Initial claims for benefits of state unemployment dropped by 4,000 to just over 264,000 for the week that ended on June 4, said the Labor Department on Thursday.
Claims for the week before that were also revised to show that 1,000 more applications had been received than was reported previously.
Economists that were polled forecast that initial claims would increase to 270,000 over the most recent week. Claims remained below 300,000 for 66 consecutive weeks. That threshold is associated with a job market that is strong.
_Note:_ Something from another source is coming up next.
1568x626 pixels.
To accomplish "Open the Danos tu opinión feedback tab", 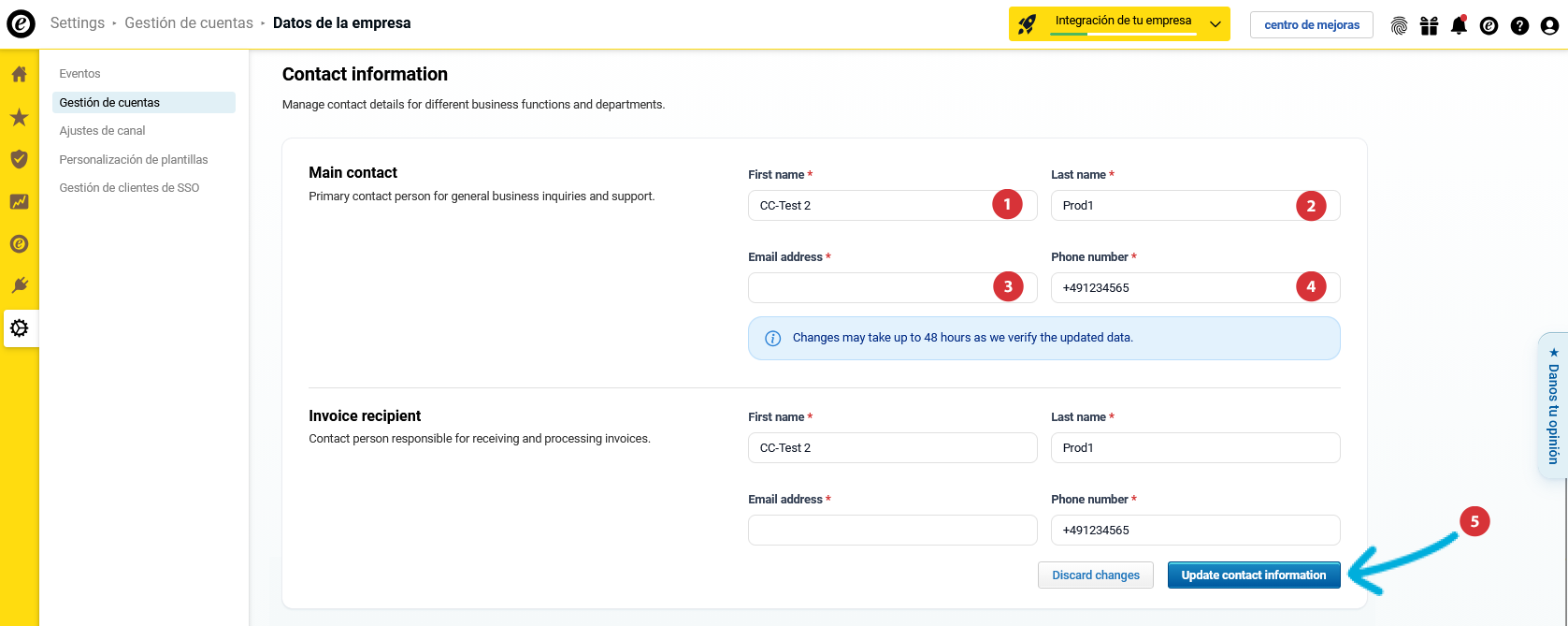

The current streak off 66 weeks is the longest since 1973.
The four-week average for claims, which is considered to be a better measure for trends in the labor market since it eliminates the volatility week to week dropped by 7,500 to end the week at 269,500.
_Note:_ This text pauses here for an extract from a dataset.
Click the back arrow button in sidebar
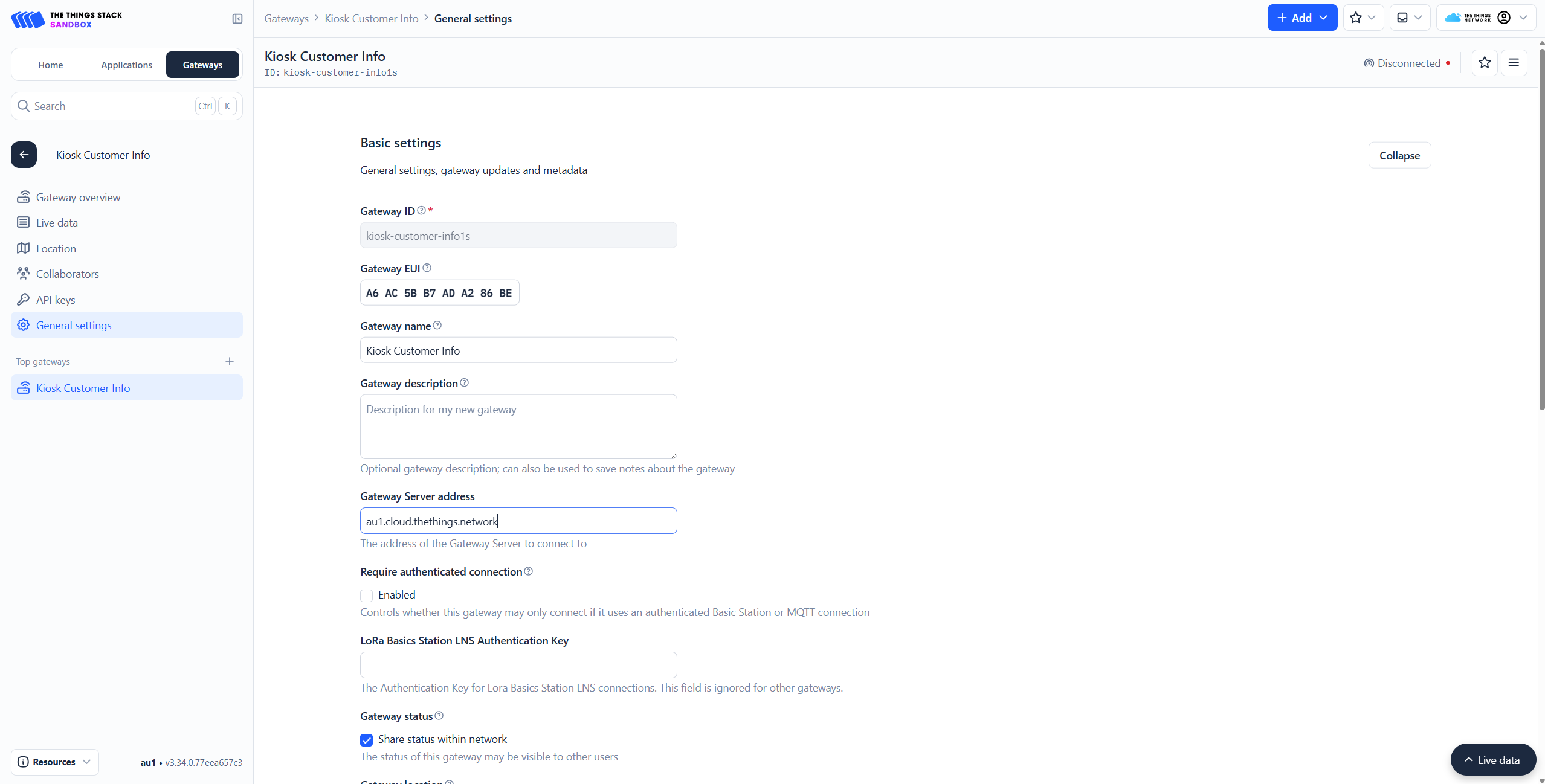 [24, 155]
An analyst with the Labor Department said no factors were included to influence the claims data from last week. Only claims from the state of Maryland were given as an estimate.
The unemployment report was the most recent indication that the U.S. labor market continues to be strong even though only 38,000 new jobs were added during May, the smallest gain in jobs since September of 2010. A Wednesday report showed that job openings had hit a high of nine months during April and that layoffs had fallen to their lowest since September of 2014.
The labor market’s health will likely determine when the Federal Reserve will make its next increase in interest rates.
Janet Yellen the Chair of the Federal Reserve reiterated this week the desire of the central bank of the U.S. to increase rates, but did not give any hint as to when that could happen.
Before the dismal May jobs reports, Yellen signaled rates would increase during the coming months based upon economic data continuing to suggest growth was increasing during the second quarter.
The Fed lifted its overnight benchmark interest rates back in December for only the first time in close to a decade.
The claims report on Thursday showed that the number of people who were still receiving benefits following an initial weeks of benefits fell by 77,000 to just over 2.10 million for the week ending May 28, which is the lowest level in almost 16 years.
The insured rate of unemployment dropped one tenth of one percent to a new record low of just 1.5%.